Kia plugs in to the current vogue for, err, plugging in, by giving the new Optima a hybrid drivetrain
With KIA’s ongoing seven-year warranty charm offensive set to be bolstered by a fairly hefty product barrage, the presence of two new models per launch may become something of a norm over the next few years. In this case, incoming consists of two new Optima variants: a Sportswagon – which acknowledges the overwhelming popularity of estates in the shifting sands of a European D-segment in which the sibling saloon has somewhat risen without trace – and a PHEV, which recognises the burgeoning lure of all things hybrid and the hushed thrill-potential of an all-electric commute.
Both models build on the facelifted, no-mates Optima saloon launched in January; a handsome affair featuring a new nose and rump, a smarter interior and a revised platform. The Sportswagon may be identified by an extra box on the back, good for a Mondeo-trouncing 552-1686 litres of loadspace, whilst the PHEV sports a blanked-out upper grille, an active, aerodynamics-enhancing lower grille and the azure trim of shallow, 20ft seas atop parrotfish poo sand.
The undeniably spacious and well equipped interior represents a notable hike in quality over the previous outing, which always felt at least one generation behind that svelte exterior. This effort – the gentle reek of Bangle BMW dashboard horizontality notwithstanding – is hallmarked by clear instrumentation and switchgear, and a good quality touchscreen, yet still let down a tad by brushed-metal-finish trim styling which still feels a lit tie dated.

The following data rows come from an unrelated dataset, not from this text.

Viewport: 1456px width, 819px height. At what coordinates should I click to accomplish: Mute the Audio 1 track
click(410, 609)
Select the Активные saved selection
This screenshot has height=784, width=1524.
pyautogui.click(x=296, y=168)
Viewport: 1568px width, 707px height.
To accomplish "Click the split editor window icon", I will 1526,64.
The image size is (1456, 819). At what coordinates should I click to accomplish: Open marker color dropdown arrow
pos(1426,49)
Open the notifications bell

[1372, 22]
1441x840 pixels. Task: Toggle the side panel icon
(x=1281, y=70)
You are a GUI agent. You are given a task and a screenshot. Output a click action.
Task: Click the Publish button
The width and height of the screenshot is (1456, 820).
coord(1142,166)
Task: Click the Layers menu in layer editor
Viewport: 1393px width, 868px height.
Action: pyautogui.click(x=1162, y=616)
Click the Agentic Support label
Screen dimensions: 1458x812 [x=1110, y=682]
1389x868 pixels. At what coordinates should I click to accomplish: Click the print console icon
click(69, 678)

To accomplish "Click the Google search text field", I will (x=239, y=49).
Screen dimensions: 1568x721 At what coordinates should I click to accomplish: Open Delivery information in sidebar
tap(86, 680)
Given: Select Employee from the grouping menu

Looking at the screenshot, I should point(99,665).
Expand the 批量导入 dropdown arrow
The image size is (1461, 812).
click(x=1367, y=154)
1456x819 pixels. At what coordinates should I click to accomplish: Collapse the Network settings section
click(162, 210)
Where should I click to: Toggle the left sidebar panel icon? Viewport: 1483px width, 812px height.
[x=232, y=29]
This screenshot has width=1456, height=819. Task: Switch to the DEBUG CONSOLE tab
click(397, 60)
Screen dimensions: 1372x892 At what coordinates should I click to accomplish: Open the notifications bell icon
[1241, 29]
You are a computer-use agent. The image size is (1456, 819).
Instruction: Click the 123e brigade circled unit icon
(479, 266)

A comfortable driving position is abetted by copious standard equipment in the Grade 3 Sportswagon we drove, including an 8in touchscreen with sat-nav, Bluetooth connectivity, electric, heated everything, lashings of safety technology and a beefy Harmon Kardon stereo. The PHEV spec adds Android Auto and (shortly) Apple CarPlay connectivity, and the kitchen sink.
We drove the Sportswagon powered by Kia’s 1.7-litre, 139bhp turbodiesel mated to a six-speed manual transmission and, notwithstanding some disappointingly agricultural aspects to the engine’s performance when worked harder, it’s a perfectly decent drive; light, accurate and slightly notchy gear change, hilariously light steering which, nonetheless, is accurate enough, and respectable levels of grip.